In fact, the relationship between the northern and southern parts of the country had remained tense, culminating in the 1994 summer war.
During the period 90-94 , the Sana'a regime was deliberately received "returning Afghan Arabs" - as it is widely known - to the south and they became a useful tool for Afash against southerners from the leaders of the Yemeni Socialist Party, with some sections of this group later developing into al-Qaeda. in the Arabian Peninsula.
The Afash regime in Sana'a was supportive of the jihad in Afghanistan against the Soviets, especially as more Arab fighters traveled to Afghanistan in the mid-80s. As the North Yemen Arab Republic sent many of its "best and brightest" to the front lines, the journey became a rite of passage for many.
After the "Mujahideen" returned to a unified Yemen in the early 90s, they were hailed as heroes by President Afash's government in the north - some even given official military positions.
The northern government's enthusiasm for the war in Afghanistan can be explained, in part, by the role of the Soviets in supporting the south before unification, where the People's Democratic Republic of Yemen had significant support from the Soviet Union.
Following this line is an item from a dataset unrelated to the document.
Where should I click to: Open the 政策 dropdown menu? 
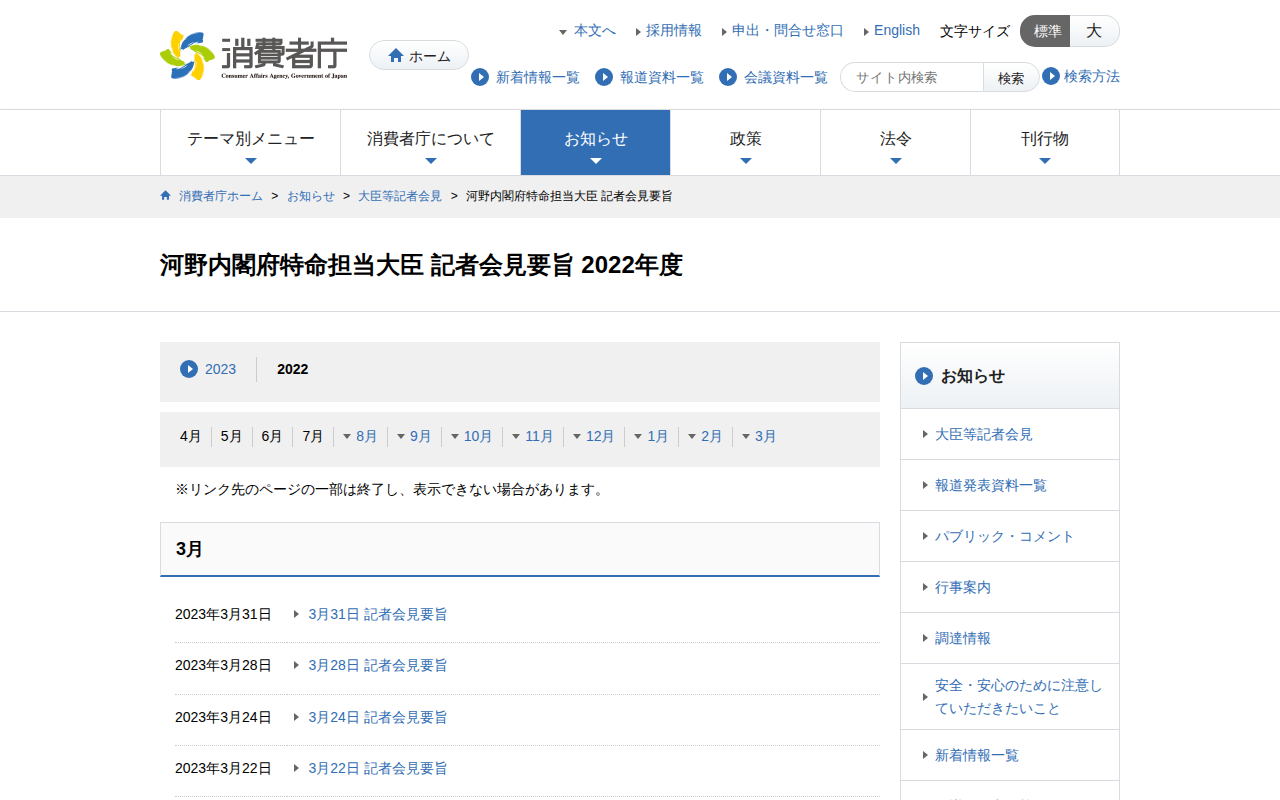(745, 142)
After the unity, this deep ideological division  has played a role in Sana'a's positions and its arrangement for the "return of the Arab Afghans" and their empowerment in the south.
When the civil war broke out in the summer of 1994, the northern jihadists invaded the south, armed with a religious fatwa justifying the killing of the leaders of the Socialist Party in the south, describing them as infidels. 
The fatwa was came from the North Yemeni Minister of Justice Abdul-Wahhab Al-Dailami and the cleric Abdul-Majid Al-Zindani, who are now on the global terrorism list.
Afash and Major General Ali Mohsen al-Ahmar relied on these forces as proxies, and rewarded some of these men afterward.
After the defeat of the southern military forces by the northern groups, the "Afghan Arabs" never left. Instead, they became the arm of the northern government in the south, which is used to defend and protect the Yemeni Federation until today.
The government's attitudes toward the country's extremists have been called into question through a series of government inaugurations, the most famous of which are "returning Afghan Arabs" such as T. F.,  Jamal al-Nahdi, as well as former Vice President Ali Mohsen al-Ahmar, who is considered one of the founding members of al-Qaeda in the Arabian Peninsula, he served in the Shura Council and the General People's Congress Party led by Saleh.
Al-Nahdi was also a member of the permanent committee of the General People's Congress - despite his role in 1992 bombing of several hotels under the supervision of Osama bin Laden.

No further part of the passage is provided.